Task - Where in the material does the word "field" appear? Copy each line that has it.

Data for this exercise -
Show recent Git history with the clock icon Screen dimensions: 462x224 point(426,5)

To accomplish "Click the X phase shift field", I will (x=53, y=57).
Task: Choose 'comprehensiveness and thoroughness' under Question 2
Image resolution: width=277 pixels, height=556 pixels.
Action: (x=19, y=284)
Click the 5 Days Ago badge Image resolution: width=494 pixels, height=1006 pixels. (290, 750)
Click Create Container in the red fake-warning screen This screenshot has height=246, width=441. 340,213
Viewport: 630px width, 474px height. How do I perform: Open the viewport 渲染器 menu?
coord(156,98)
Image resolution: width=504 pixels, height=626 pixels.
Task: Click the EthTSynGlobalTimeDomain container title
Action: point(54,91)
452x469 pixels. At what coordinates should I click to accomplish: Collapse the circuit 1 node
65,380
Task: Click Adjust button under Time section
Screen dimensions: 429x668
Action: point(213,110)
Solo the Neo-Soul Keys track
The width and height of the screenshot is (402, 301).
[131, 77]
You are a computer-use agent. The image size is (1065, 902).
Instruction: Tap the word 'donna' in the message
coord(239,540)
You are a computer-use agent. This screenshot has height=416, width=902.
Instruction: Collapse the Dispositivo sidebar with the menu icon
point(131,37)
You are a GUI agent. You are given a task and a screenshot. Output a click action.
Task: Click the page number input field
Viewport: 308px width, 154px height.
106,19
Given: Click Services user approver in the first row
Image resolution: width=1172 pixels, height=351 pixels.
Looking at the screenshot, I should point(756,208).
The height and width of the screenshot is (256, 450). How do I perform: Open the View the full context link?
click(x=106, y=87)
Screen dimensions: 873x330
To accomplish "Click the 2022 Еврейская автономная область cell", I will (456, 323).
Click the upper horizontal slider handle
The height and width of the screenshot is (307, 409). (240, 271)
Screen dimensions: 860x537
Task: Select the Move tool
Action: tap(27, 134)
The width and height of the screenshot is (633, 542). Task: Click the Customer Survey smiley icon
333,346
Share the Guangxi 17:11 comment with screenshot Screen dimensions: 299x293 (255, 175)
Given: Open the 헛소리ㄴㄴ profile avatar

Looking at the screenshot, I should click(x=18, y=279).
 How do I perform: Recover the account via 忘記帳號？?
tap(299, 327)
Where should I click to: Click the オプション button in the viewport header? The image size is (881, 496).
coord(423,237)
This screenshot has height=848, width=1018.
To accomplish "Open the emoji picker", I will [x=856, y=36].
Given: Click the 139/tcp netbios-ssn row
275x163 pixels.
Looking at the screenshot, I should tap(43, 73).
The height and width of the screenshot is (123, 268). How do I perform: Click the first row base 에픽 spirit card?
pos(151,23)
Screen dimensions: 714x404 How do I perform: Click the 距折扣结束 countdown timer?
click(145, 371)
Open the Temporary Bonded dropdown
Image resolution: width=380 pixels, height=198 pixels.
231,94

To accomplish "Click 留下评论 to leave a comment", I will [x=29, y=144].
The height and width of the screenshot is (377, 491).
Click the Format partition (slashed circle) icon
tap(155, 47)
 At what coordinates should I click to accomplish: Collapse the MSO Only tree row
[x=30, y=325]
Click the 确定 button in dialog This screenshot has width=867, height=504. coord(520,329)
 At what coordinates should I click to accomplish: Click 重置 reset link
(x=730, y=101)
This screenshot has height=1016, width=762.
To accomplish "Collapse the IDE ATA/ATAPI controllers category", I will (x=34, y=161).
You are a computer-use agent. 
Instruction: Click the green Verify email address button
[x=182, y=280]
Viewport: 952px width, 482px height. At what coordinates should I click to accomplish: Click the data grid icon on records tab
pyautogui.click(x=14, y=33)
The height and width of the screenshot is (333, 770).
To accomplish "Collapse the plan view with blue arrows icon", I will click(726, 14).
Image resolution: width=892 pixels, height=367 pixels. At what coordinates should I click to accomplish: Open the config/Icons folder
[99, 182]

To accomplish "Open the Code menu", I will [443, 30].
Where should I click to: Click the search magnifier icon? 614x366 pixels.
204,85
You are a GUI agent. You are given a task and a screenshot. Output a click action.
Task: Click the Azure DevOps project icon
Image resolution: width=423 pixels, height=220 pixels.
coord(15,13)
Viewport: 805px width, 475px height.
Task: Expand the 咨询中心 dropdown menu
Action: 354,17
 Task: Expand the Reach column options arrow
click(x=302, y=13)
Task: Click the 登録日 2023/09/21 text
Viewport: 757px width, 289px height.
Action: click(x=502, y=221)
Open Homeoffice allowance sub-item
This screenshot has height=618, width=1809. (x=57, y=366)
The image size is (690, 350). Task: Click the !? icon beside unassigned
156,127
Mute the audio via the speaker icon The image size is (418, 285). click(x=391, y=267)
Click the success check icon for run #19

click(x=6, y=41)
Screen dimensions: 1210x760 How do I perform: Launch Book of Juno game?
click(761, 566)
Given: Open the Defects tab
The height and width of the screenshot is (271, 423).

Result of this task -
To accomplish "Click the X phase shift field", I will (x=53, y=57).
Task: Click the page number input field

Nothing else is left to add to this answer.